Patient 1 (9 Months Postoperatively)
The implant was inspected and appeared without macroscopic evidence of bone deposition (Fig. 1). Histology revealed collagen fibers and blood vessels, whereas no bone was detected (data not shown). Occasional multinuclear cells were detected. In the border between the calvarial defect and the preexisting parietal bone, newly formed bone was in direct contact with the surface of the ceramic tiles.
Gene expression analysis demonstrated a markedly higher expression of osteopontin, osteocalcin, and collagen 1 in the central defect and border sites compared with the parietal bone and soft tissues (Fig. 2). The calcitonin receptor and cathepsin K showed higher expression in the bone defect and in the border to parietal bone than in the parietal bone itself and soft tissue, irrespective of location (data not shown).
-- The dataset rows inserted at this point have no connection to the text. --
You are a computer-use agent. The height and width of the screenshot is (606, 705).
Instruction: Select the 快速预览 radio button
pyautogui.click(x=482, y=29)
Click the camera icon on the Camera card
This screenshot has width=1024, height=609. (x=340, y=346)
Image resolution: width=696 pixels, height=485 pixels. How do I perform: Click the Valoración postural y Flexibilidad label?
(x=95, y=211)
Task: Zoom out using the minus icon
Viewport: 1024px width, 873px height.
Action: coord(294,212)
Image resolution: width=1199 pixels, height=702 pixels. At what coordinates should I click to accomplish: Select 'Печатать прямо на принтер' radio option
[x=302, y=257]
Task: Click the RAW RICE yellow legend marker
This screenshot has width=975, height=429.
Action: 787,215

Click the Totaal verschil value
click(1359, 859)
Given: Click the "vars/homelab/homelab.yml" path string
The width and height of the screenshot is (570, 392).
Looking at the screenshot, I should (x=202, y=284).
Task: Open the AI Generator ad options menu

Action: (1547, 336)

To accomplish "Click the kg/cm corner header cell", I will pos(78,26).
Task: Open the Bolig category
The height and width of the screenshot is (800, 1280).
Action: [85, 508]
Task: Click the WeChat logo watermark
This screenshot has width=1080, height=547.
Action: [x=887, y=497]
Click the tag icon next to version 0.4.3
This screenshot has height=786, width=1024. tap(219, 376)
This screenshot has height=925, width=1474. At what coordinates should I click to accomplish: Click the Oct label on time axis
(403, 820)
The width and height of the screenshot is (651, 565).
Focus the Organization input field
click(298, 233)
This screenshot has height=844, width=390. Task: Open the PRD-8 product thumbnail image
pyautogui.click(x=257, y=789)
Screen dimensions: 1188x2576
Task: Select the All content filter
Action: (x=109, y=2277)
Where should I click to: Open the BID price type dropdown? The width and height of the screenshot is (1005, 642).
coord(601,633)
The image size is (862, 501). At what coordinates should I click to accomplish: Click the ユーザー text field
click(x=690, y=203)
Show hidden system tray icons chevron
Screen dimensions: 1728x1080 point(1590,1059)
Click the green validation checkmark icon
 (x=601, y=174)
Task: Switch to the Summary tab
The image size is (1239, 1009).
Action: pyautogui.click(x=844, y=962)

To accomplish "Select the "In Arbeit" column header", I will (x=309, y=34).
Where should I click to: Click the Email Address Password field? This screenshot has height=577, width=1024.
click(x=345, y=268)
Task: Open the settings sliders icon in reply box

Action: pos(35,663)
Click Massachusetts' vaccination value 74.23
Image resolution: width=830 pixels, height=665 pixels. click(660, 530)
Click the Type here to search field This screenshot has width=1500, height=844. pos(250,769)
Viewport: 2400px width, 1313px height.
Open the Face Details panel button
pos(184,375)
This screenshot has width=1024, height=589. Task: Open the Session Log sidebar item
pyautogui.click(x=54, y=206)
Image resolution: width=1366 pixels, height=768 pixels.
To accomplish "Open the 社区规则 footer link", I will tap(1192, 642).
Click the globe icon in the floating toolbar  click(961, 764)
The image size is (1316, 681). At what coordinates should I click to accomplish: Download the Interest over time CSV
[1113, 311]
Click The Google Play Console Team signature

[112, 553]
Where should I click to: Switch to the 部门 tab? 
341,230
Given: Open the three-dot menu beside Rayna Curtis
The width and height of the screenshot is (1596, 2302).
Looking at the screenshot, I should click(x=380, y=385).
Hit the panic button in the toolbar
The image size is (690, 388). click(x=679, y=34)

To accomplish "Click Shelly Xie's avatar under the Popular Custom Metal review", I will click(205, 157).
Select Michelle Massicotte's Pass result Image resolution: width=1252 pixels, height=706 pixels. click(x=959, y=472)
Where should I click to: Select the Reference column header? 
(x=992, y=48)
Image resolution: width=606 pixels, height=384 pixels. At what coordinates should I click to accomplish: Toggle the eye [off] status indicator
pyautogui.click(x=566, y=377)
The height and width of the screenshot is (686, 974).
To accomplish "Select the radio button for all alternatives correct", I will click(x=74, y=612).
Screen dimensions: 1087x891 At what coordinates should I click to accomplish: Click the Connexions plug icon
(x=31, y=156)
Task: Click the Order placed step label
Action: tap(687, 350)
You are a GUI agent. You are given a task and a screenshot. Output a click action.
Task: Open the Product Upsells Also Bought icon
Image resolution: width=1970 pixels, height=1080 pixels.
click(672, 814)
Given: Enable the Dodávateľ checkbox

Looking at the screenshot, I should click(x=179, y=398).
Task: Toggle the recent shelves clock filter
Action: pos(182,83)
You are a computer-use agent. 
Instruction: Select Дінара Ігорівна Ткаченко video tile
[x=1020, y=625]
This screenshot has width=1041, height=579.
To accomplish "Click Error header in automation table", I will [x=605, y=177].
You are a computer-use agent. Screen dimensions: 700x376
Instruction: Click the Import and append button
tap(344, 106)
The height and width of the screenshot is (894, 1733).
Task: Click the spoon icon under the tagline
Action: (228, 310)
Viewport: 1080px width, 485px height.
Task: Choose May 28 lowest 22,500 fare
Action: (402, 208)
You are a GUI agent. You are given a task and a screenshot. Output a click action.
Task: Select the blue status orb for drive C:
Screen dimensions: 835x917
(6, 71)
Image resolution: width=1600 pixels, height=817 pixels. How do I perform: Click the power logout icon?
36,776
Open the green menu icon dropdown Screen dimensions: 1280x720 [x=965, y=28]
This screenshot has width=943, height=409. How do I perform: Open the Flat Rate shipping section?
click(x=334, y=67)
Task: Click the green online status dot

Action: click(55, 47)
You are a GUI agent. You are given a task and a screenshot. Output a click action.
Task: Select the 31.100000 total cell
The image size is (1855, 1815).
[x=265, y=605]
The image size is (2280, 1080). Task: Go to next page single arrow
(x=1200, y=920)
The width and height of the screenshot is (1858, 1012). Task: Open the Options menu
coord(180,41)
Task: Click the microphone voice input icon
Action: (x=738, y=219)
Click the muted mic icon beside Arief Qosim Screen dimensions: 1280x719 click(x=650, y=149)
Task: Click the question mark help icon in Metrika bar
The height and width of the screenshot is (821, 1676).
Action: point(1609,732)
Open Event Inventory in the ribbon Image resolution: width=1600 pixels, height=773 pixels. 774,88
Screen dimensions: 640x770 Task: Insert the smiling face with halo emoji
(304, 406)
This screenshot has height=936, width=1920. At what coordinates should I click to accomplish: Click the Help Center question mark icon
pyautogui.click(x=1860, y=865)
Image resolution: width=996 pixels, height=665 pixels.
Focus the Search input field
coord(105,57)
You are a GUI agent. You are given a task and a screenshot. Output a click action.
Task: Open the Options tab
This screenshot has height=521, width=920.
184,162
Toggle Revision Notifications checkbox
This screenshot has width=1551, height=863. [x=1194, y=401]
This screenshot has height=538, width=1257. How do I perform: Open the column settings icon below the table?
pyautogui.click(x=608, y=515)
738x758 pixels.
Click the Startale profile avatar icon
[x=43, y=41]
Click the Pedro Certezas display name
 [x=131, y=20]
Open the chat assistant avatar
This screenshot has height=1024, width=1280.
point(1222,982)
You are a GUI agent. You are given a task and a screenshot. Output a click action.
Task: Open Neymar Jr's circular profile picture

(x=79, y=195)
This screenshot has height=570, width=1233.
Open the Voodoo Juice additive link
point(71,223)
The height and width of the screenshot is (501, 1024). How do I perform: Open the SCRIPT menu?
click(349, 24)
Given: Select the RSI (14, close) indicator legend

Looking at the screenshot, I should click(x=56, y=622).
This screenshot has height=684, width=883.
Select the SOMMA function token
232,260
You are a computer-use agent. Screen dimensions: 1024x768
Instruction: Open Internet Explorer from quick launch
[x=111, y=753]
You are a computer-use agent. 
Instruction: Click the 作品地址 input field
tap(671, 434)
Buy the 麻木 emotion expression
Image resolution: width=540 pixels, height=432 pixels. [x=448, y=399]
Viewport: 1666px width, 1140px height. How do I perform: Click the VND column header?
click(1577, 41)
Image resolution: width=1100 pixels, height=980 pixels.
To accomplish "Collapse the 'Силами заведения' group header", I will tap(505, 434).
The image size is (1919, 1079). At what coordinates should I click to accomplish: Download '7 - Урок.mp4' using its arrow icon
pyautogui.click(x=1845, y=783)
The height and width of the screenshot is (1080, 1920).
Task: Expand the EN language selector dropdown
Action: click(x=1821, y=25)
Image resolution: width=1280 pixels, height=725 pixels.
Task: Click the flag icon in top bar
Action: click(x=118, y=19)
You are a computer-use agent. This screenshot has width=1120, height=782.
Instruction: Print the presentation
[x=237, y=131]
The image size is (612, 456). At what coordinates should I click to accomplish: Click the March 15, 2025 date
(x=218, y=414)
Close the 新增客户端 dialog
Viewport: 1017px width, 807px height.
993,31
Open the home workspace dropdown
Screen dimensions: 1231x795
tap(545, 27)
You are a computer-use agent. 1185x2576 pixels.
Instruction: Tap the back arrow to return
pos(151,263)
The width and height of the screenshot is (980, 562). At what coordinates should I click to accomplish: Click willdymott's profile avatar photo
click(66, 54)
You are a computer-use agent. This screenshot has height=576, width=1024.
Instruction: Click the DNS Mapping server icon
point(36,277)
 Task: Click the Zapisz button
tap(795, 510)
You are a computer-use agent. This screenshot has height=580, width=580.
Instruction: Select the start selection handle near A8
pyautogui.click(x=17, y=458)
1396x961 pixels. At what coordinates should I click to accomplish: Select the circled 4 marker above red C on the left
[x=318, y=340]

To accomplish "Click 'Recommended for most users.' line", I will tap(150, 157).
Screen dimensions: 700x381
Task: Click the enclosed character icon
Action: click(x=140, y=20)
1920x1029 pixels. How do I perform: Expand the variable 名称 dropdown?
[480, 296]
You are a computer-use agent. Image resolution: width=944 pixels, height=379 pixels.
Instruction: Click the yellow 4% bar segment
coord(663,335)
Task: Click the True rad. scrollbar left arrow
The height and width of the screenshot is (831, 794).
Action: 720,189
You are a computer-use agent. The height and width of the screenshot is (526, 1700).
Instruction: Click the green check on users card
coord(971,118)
The expression of transcription factor runx2 was low in all samples tested.
Patient 2 (50 Months Postoperatively)
Gross inspection showed bleeding bone that appeared to cover all ceramic tiles (Fig. 3A). Tiles located heterotopically at the border of the implant seemed integrated with host bone, whereas solid ectopic bone growth appeared on ceramic tiles located in the middle of the implant without bone bridging between tiles. Histological examination from this area revealed compact bone in direct contact with remnants of inert ceramic materials (Fig. 3B). Blood vessels were present within the compact bone.
Although caution is a prime requirement when concluding biological processes based on analyses in few patients, the present case studies provide important information with respect to the feasibility of regenerating bone in major cranial defects. Implants with osteoconductive and possibly osteoinductive properties were shown to induce bone healing of cranial defects in patients as demonstrated by gene expression analyses and histology. The ceramic compound of the implant, comprising monetite, β-calcium pyrophosphate (PPi), β-tricalcium phosphate, and brushite, is intended to chemically resemble native bone and to be part of the process of coupled bone formation. Gene expression analysis 9 months postoperatively indicated osteoclastic activity in parallel with new bone formation. This suggests that cell-mediated resorption of calcium phosphates occurs, which may be a prerequisite for deposition of new bone.17,18 However, the process implicates a narrow balance between resorption rate and new bone deposition. PPi is essential because removal of this phase provokes enhanced resorption and complete resolution of ceramics within months without new bone formation as shown in large animals (not published). Thus, PPi plays an essential role in controlling resorption rate of calcium phosphates and differentiation of osteoprogenitors and, as a consequence, new bone formation.19,20 A chart review including more than 100 patients is currently underway to assess clinical outcome and complication rates in patients reconstructed with the use of the bone-stimulatory cranial implant.
A bioactive calcium phosphate-based implant was developed as an alternative to conventional inert alloplastic materials used for cranial repair. The implant was shown to stimulate bony healing of cranial defects as demonstrated by gene expression analysis and histology in two patients. We hypothesize that the bone regenerative effects may be advantageous by reducing complication rates in cranioplasty procedures as compared to the use of plastics and titanium.